TEXT SHOWN -
%%

Project description
Linear-time algorithms to solve fundamental graph problems
Real-world systems like road networks and social networks can be represented as graphs – structures made of points (vertices) connected by lines (edges). Solving problems on graphs, such as finding weak points or breaking them into smaller parts, is crucial in computer science. However, some fundamental problems still lack optimal solutions. With the support of the Marie Skłodowska-Curie Actions programme, the KCONN project aims to create optimal, linear-time algorithms for key graph challenges, such as identifying small edge cuts and calculating treewidth – a measure of graph complexity. By combining new techniques from structural graph theory, the proposed study could help solve long-standing challenges and advance the field of graph algorithms significantly.
Objective
Graphs are structures consisting of vertices (points) and edges (lines connecting pairs of points). Graphs can model systems such as road networks (intersections connected by roads), social networks (people connected by friendships), and the internet (computers connected by data links). The design of efficient algorithms for processing graphs is a classic area in computer science. However, there are still fundamental graph problems for which optimal algorithms remain undiscovered.
This project aims to design optimal algorithms and data structures for solving graph problems related to finding small cuts or separators and decomposing graphs accordingly. A basic example of a graph problem where I aim to advance the state-of-the-art is: Given a graph, determine whether it can be disconnected by removing at most 10 edges. The best-known algorithm runs in near-linear O(n log n + m) time, while the goal of this project is to obtain a linear-time O(n+m) algorithm, which is optimal. The specific number 10 is not important; rather, the goal is to develop a linear-time algorithm for any fixed value, in the spirit of parameterized algorithms.

%%

MATERIAL PROVIDED -
%%

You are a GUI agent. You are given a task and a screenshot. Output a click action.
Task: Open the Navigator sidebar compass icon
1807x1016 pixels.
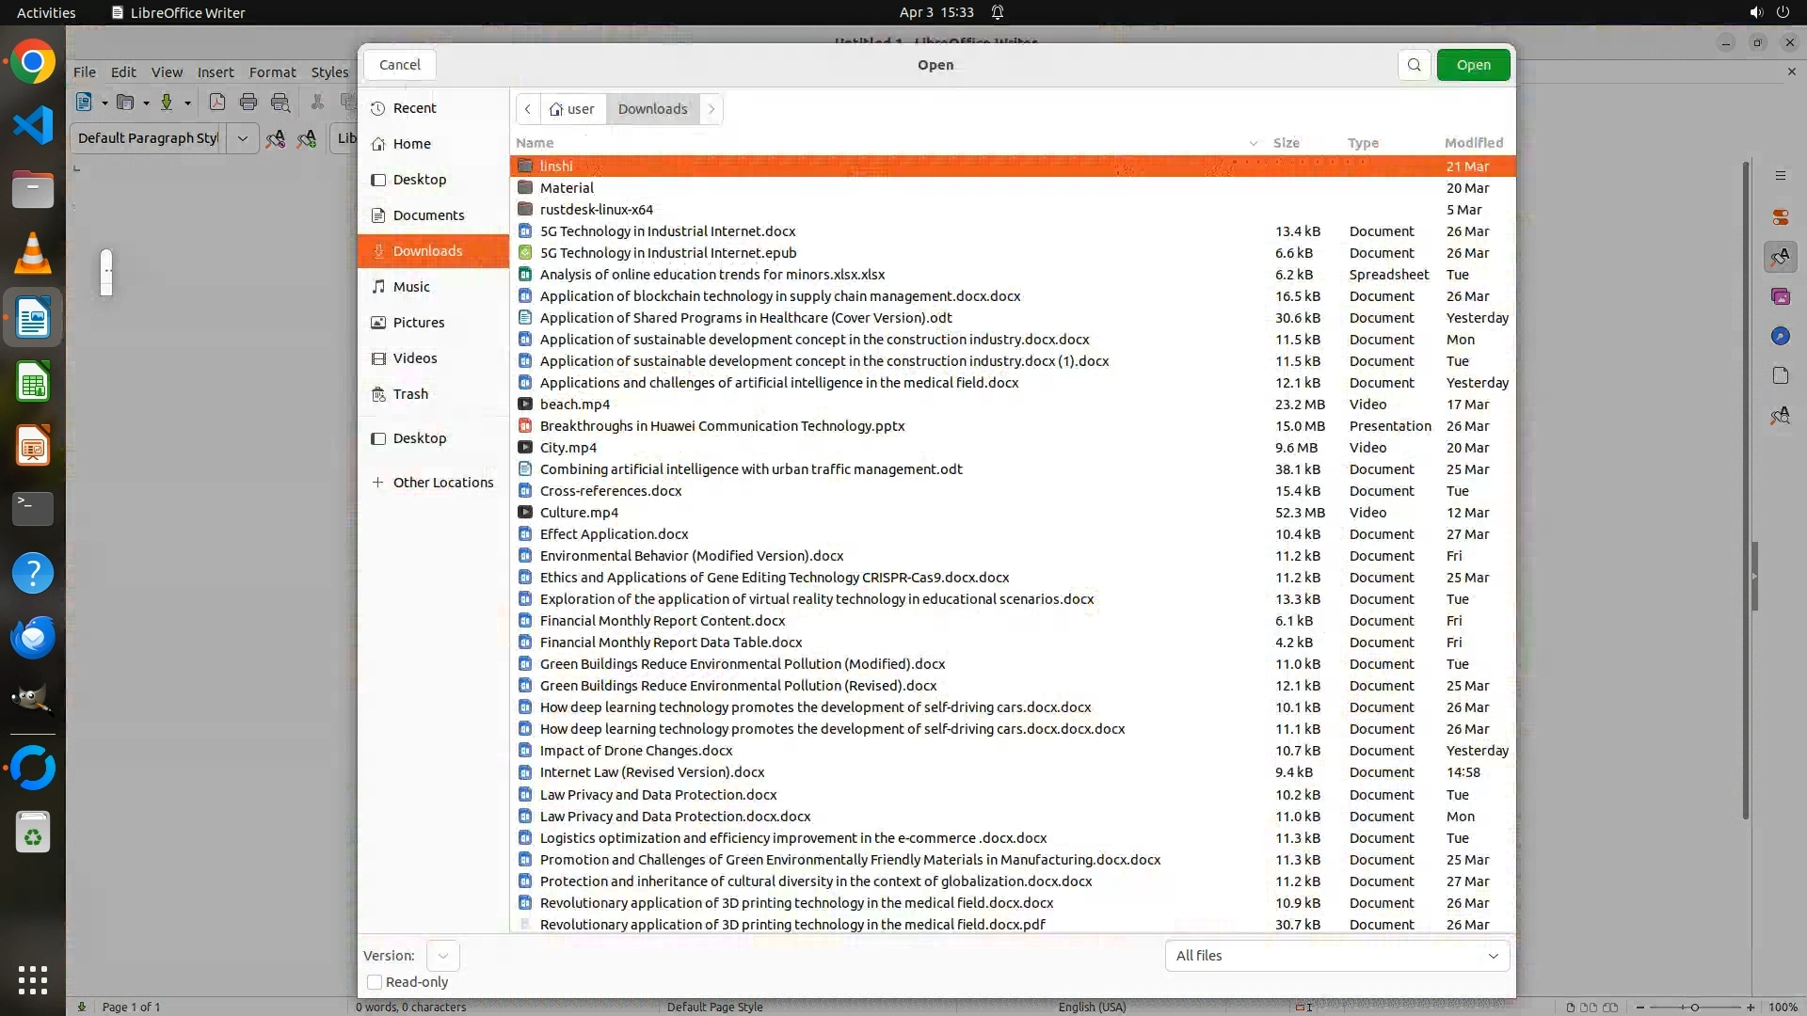(1780, 336)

%%

TASKS AND EXERCISES -
- A) Copy everything in the project description from "Project description" down to "graph algorithms significantly.".
- B) According to the project description, how fast is the best-known algorithm for deciding whether a graph can be disconnected by removing at most 10 edges?

WRITTEN ANSWERS -
- A)
Project description
Linear-time algorithms to solve fundamental graph problems
Real-world systems like road networks and social networks can be represented as graphs – structures made of points (vertices) connected by lines (edges). Solving problems on graphs, such as finding weak points or breaking them into smaller parts, is crucial in computer science. However, some fundamental problems still lack optimal solutions. With the support of the Marie Skłodowska-Curie Actions programme, the KCONN project aims to create optimal, linear-time algorithms for key graph challenges, such as identifying small edge cuts and calculating treewidth – a measure of graph complexity. By combining new techniques from structural graph theory, the proposed study could help solve long-standing challenges and advance the field of graph algorithms significantly.

- B) It runs in near-linear O(n log n + m) time.